Researchers found that every 10-gram increase in alcohol consumed each day was associated with a greater risk of basal cell carcinoma and squamous cell carcinoma, which are the two main types of non-melanoma skin cancers.
Senior study author Dr. Eunyoung Cho - of Brown University in Providence, RI, and Harvard Medical School in Boston, MA - and colleagues say that their findings indicate that alcohol consumption could be an important public health target to reduce the burden of skin cancer worldwide.
The researchers recently reported their results in the British Journal of Dermatology.
According to the American Cancer Society, there are around 5.4 million basal and squamous cell skin cancers diagnosed in the United States every year.

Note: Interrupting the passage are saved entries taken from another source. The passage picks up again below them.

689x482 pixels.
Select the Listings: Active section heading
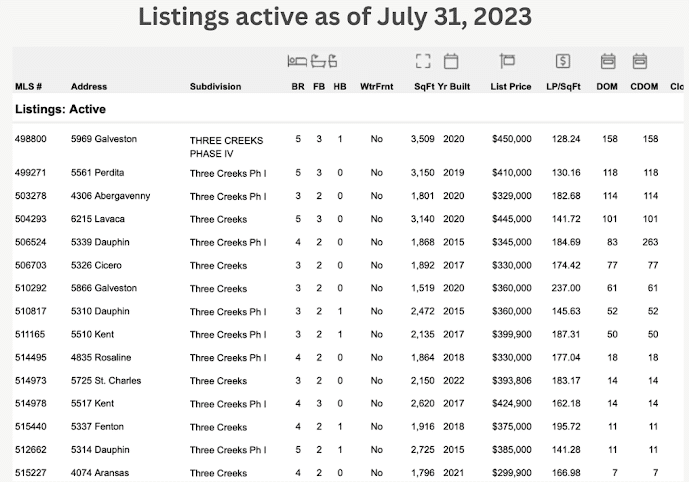[x=60, y=109]
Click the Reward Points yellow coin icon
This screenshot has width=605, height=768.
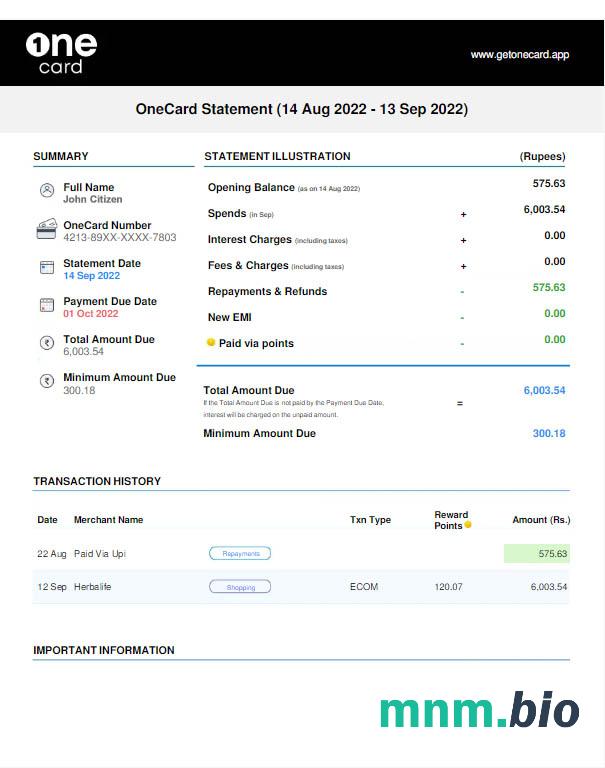coord(467,525)
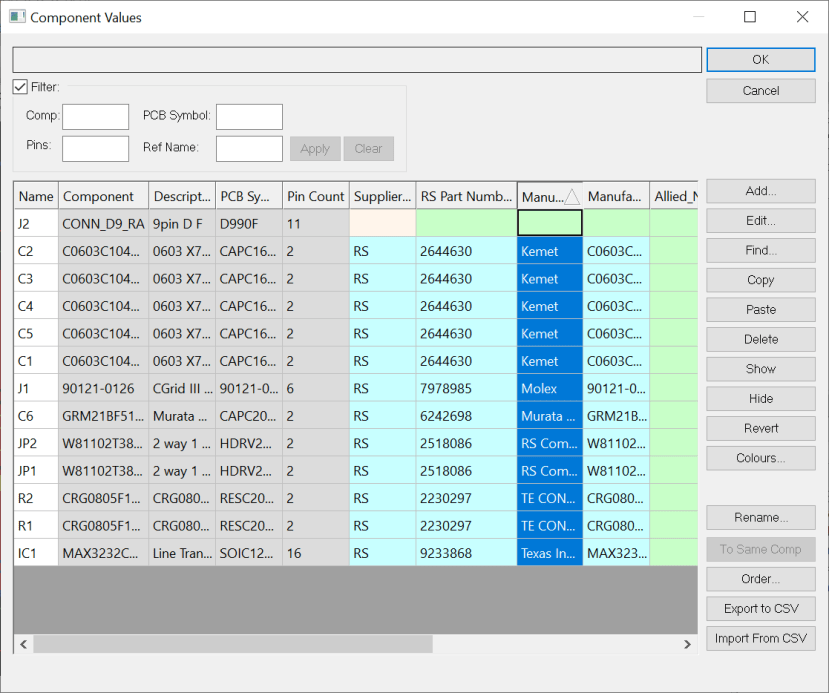829x693 pixels.
Task: Import component values from CSV
Action: (760, 638)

Basal cell skin cancer, or basal cell carcinoma, is by far the most common form of skin cancer, accounting for around 8 in 10 cases. This cancer begins in basal cells situated in the lower part of the epidermis, or the top layer of skin.
Squamous cell skin cancer, or squamous cell carcinoma, accounts for around 2 in 10 skin cancers. This cancer begins in squamous cells in the outer layer of the epidermis.
Alcohol intake and skin cancer
Exposure to ultraviolet radiation from the sun or tanning beds is considered the primary risk factor for basal and squamous cell carcinomas, but previous studies have suggested that lifestyle factors may also play a role.
One such factor is alcohol intake. A 2012 study published in the European Journal of Dermatology, for example, found that drinking alcohol may increase the risk of aggressive basal cell carcinoma. However, other studies have found no such link.
To gain a better understanding of the link between alcohol consumption and basal and squamous cell carcinomas, Dr. Cho and colleagues conducted a systematic review and meta-analysis of 307 studies that previously investigated this association.
The final analysis included 13 case-control and cohort studies, which involved 91,942 cases of basal cell carcinoma and 3,299 cases of squamous cell carcinoma.
The results revealed that for every 10-gram increase in alcohol intake each day (for comparison, a "standard drink" in the U.S. contains 14 grams of alcohol), the risk of basal cell carcinoma increased by 7 percent, while the risk of squamous cell carcinoma increased by 11 percent.
The researchers say that their findings should be "interpreted with caution, due to potential residual confounding." However, they believe that the results could have significant public health implications.
"[...] because alcohol drinking is a prevalent and modifiable behavior, it could serve as an important public health target to reduce the global health burden of NMSC [non-melanoma skin cancer]."